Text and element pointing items
++++++++
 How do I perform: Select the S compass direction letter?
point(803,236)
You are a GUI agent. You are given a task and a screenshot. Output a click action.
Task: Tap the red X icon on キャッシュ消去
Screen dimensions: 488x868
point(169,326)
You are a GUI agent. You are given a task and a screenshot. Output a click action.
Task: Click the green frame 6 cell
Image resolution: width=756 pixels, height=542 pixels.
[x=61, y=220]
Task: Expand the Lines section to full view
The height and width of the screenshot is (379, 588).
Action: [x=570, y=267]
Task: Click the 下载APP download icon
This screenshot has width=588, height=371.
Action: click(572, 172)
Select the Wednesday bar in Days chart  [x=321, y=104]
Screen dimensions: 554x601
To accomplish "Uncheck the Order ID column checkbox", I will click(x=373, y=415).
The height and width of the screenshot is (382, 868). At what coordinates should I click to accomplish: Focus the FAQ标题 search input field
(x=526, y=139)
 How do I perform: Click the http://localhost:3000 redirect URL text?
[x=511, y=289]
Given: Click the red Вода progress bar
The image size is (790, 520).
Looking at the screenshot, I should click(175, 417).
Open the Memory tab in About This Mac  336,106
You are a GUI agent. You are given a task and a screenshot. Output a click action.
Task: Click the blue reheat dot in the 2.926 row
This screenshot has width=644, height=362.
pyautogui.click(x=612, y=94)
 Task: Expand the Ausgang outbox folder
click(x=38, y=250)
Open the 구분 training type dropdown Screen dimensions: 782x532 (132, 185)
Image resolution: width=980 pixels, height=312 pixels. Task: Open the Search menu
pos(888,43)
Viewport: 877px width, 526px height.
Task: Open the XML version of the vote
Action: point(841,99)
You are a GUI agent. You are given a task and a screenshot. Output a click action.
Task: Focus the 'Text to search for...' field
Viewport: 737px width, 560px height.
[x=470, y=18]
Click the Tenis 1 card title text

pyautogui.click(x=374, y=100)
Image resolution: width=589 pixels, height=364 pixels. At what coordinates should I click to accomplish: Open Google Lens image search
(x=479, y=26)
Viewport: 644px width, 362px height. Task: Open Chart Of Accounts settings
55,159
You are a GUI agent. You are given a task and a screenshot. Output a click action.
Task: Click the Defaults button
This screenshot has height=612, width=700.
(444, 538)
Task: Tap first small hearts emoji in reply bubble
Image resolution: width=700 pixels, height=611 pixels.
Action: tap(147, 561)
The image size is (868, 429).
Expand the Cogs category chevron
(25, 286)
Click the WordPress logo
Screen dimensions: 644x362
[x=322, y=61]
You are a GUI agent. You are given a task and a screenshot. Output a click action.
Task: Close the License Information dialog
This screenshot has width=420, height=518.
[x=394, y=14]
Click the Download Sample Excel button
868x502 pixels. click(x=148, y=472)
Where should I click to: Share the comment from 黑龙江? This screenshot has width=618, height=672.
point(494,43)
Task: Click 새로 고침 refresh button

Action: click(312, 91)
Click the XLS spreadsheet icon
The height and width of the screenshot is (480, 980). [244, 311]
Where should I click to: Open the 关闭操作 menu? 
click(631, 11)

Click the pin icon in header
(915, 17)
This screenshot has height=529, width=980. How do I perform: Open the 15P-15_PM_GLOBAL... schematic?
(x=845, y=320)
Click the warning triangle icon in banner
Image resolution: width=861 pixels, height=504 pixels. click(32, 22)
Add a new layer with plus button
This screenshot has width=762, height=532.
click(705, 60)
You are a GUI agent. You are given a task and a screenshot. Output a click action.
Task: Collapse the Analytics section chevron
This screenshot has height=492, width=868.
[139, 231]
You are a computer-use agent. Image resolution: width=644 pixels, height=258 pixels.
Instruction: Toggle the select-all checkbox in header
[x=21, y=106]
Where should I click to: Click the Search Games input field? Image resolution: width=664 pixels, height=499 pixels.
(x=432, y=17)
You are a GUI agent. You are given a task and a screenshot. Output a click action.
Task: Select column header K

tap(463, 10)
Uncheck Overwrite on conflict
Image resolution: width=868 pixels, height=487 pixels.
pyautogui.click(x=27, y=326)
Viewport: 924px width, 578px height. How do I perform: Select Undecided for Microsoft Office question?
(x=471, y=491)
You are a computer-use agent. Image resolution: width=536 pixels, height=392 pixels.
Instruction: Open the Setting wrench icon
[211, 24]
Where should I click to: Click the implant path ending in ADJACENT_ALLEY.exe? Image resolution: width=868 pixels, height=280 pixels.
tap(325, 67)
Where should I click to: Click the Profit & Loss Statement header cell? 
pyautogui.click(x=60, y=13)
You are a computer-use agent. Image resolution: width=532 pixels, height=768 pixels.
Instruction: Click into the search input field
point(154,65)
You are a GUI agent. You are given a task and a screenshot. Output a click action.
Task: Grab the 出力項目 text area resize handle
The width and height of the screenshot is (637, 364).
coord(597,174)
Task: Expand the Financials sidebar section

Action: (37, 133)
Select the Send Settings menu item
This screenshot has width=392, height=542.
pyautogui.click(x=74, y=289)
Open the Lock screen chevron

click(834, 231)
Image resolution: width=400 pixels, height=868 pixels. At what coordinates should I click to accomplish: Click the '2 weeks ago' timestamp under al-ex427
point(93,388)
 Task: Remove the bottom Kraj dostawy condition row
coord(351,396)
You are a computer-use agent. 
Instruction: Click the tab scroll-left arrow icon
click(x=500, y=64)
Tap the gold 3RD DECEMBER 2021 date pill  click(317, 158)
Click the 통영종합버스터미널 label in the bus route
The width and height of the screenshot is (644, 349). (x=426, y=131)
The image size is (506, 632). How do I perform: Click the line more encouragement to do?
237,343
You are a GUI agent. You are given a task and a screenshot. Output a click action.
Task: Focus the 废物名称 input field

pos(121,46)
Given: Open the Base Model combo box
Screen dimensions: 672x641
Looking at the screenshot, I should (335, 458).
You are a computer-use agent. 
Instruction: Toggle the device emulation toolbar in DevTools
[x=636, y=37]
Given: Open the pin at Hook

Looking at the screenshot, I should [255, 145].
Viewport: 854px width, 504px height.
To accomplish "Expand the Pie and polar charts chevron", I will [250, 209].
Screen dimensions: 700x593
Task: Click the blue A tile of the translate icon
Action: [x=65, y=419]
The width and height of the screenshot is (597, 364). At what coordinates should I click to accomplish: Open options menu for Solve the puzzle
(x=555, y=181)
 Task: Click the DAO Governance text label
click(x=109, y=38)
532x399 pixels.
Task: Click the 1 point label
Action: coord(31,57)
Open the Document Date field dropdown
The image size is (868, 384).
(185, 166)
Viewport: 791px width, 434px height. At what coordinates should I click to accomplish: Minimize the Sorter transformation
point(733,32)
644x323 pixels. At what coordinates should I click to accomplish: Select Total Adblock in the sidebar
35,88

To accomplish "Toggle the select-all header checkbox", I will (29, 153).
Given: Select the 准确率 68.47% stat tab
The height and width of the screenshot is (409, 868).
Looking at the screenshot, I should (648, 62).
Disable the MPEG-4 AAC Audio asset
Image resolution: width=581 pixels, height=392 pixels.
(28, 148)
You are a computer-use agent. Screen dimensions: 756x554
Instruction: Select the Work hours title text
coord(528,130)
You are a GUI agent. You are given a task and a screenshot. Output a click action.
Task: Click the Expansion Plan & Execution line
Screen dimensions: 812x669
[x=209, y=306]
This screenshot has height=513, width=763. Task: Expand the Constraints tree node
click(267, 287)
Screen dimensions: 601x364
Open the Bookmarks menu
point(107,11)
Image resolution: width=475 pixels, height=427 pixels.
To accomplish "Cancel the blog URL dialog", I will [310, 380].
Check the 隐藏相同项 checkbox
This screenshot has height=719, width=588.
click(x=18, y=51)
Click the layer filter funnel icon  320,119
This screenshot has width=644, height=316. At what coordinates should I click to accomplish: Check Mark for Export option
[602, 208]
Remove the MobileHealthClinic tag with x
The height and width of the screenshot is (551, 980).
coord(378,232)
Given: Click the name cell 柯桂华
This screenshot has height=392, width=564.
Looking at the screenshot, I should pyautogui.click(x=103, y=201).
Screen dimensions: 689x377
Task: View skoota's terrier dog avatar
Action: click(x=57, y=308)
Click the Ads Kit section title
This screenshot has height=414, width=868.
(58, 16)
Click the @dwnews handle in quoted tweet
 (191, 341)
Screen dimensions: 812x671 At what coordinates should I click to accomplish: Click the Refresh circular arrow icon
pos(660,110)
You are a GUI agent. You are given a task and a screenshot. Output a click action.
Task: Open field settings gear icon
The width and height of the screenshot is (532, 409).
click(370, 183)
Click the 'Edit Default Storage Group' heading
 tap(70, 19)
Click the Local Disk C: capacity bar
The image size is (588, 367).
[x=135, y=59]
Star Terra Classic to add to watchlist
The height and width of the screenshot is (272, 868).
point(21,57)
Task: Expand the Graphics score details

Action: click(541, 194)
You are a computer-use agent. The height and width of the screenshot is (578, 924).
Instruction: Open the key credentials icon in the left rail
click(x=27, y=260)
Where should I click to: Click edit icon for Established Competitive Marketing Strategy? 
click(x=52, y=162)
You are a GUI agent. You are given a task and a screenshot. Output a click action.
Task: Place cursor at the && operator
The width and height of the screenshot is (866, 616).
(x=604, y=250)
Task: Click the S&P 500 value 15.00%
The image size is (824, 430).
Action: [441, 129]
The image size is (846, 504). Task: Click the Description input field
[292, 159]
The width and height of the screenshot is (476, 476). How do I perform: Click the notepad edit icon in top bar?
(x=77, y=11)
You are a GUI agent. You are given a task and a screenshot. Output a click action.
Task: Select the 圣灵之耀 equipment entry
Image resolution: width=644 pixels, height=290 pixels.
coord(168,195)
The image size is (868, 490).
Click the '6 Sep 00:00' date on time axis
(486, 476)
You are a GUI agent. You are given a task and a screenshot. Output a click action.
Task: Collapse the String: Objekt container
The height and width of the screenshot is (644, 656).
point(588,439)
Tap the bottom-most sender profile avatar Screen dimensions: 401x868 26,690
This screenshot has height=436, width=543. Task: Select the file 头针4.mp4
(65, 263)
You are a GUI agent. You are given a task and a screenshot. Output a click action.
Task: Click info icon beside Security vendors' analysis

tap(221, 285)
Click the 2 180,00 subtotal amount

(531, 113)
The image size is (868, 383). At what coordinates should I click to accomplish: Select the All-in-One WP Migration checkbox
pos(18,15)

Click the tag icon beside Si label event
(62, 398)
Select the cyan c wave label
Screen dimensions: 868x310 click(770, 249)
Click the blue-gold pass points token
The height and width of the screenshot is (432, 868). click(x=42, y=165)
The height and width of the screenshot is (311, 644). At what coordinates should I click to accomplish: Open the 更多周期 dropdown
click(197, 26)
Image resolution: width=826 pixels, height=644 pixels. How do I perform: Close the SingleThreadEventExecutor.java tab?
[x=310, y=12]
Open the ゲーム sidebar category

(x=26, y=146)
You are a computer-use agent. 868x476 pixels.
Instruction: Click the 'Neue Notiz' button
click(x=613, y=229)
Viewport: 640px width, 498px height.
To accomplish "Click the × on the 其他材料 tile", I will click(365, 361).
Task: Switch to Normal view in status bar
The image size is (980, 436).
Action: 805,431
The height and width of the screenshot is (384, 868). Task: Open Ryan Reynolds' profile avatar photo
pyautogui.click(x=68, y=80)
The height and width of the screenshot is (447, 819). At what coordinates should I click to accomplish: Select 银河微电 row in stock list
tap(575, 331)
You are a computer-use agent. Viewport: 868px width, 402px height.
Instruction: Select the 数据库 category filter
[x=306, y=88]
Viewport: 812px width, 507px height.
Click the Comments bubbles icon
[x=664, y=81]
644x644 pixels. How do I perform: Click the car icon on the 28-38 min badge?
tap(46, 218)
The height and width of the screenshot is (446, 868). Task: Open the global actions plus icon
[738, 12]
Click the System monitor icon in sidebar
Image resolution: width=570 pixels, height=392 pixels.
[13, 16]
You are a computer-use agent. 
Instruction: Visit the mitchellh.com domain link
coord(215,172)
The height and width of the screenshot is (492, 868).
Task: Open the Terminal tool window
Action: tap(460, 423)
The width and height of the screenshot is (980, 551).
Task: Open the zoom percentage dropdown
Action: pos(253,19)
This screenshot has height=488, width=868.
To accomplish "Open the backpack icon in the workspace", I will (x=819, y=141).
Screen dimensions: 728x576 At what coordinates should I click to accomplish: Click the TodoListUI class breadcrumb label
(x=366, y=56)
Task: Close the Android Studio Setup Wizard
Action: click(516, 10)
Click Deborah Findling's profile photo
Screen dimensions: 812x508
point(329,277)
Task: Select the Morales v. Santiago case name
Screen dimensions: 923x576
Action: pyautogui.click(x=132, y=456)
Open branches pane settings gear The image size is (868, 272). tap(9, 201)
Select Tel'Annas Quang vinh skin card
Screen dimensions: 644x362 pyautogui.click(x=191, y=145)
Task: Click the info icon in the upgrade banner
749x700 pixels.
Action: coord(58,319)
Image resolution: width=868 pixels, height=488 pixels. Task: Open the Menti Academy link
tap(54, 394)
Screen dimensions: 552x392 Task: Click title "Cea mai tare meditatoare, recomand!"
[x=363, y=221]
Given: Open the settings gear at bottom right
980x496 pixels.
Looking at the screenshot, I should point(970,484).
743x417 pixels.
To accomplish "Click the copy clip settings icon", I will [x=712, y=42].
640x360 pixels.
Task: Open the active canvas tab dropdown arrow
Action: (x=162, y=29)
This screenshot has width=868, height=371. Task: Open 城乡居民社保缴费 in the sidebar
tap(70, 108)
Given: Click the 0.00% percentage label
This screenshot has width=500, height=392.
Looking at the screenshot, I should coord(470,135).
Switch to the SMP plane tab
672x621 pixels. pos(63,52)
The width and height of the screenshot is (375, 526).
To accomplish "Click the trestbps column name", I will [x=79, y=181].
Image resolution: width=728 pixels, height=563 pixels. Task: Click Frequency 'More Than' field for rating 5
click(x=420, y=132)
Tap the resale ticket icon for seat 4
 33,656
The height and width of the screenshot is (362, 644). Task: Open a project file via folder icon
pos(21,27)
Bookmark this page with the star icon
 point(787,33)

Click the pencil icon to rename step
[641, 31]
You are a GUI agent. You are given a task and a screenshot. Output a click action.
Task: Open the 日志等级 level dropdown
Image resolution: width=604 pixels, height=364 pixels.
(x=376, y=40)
++++++++
* [AIM] Reproduce the items verbatim, starting with the line containing "The width and height of the screenshot is (597, 364)." and continuing through the line containing "will (29, 153).", including both of those lines.

* [FINAL ANSWER]
The width and height of the screenshot is (597, 364). At what coordinates should I click to accomplish: Open options menu for Solve the puzzle
(x=555, y=181)
 Task: Click the DAO Governance text label
click(x=109, y=38)
532x399 pixels.
Task: Click the 1 point label
Action: coord(31,57)
Open the Document Date field dropdown
The image size is (868, 384).
(185, 166)
Viewport: 791px width, 434px height. At what coordinates should I click to accomplish: Minimize the Sorter transformation
point(733,32)
644x323 pixels. At what coordinates should I click to accomplish: Select Total Adblock in the sidebar
35,88

To accomplish "Toggle the select-all header checkbox", I will (29, 153).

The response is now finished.